Tutto pronto o quasi per l’aggiornamento delle graduatorie Gps a febbraio. Manca solo l’ufficialità, ma ormai si tratta di poco più di una formalità e soprattutto manca il completamento dell’iter burocratico che possa consentire la pubblicazione dell’ordinanza che sostituirà ancora una volta il regolamento, dopo la proroga al 2028.

Quando si parla di graduatorie gps si pensa subito ai docenti precari e ai contratti a tempo determinato, ma la permanenza nelle GPS interessa anche i docenti di ruolo. Per loro, l’essere presenti nelle graduatorie è garantito se il docente presenta almeno uno dei due adempimenti previsti: domanda di aggiornamento o istanza delle 150 preferenze.

Quando si rischia la cancellazione dal biennio

La nuova ordinanza stabilisce che il depennamento dalle GPS avviene solo nei casi in cui, nell’anno di aggiornamento, non venga presentata né la domanda di aggiornamento né la procedura delle 150 preferenze. È quindi sufficiente completare uno dei due passaggi per conservare la propria posizione in graduatoria, indipendentemente dal fatto che il docente sia di ruolo o meno.

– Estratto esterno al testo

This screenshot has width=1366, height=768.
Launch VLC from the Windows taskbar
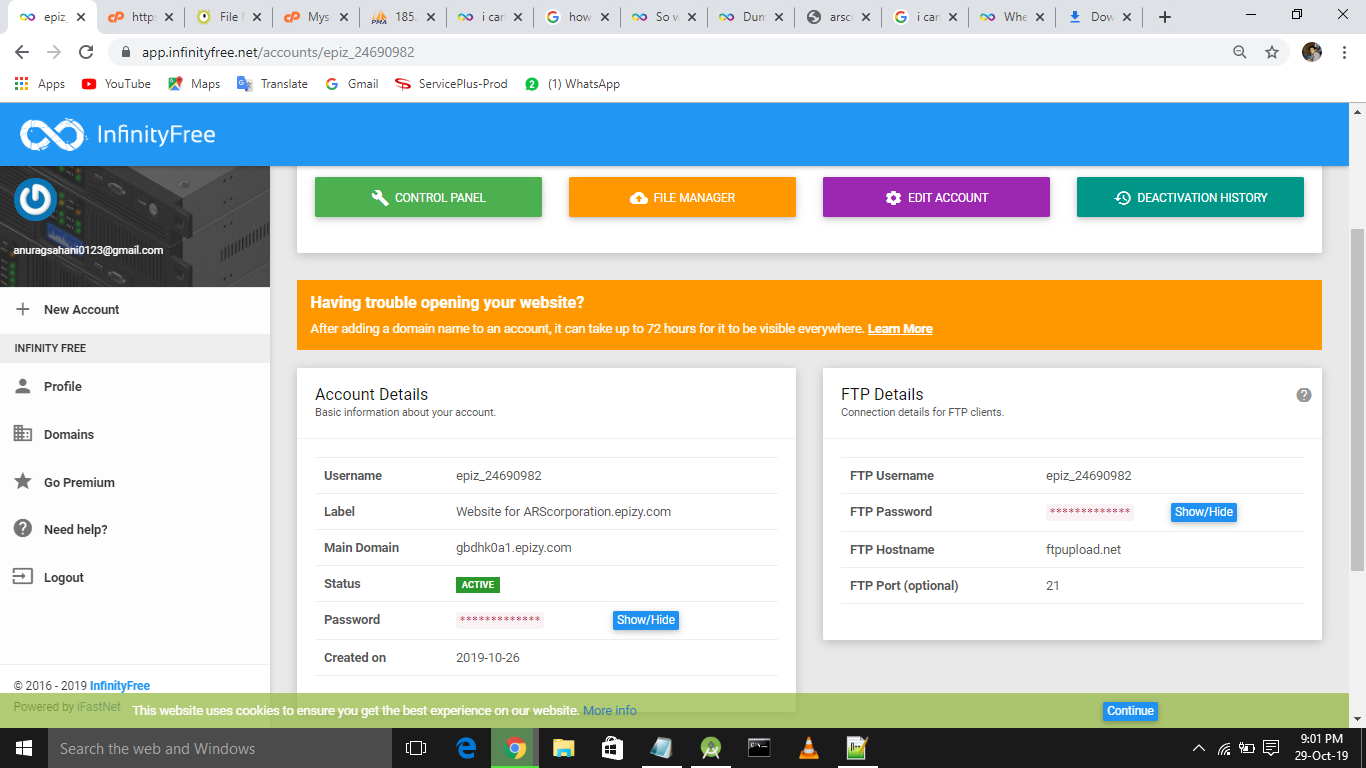pos(807,748)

Aggiornamento della posizione senza inoltrare le preferenze

Un docente che ha il solo obiettivo di confermare la propria presenza all’interno delle GPS può limitarsi a inviare la sola domanda di aggiornamento, senza inoltrare l’istanza delle 150 preferenze per le supplenze annuali. In questo caso non è previsto alcun rischio di cancellazione. L’esclusione scatta unicamente se entrambe le procedure risultano assenti.

Cosa cambia per le nomine

La mancata compilazione delle 150 preferenze non comporta penalizzazioni sulla permanenza in graduatoria, ma comporta delle conseguenze. In primis, implica che il docente non potrà essere considerato per le nomine informatizzate di quell’anno. Questo non significa che verrà cancellato, anzi: resterà regolarmente inserito nelle GPS per eventuali chiamate da graduatoria di istituto o per gli anni successivi.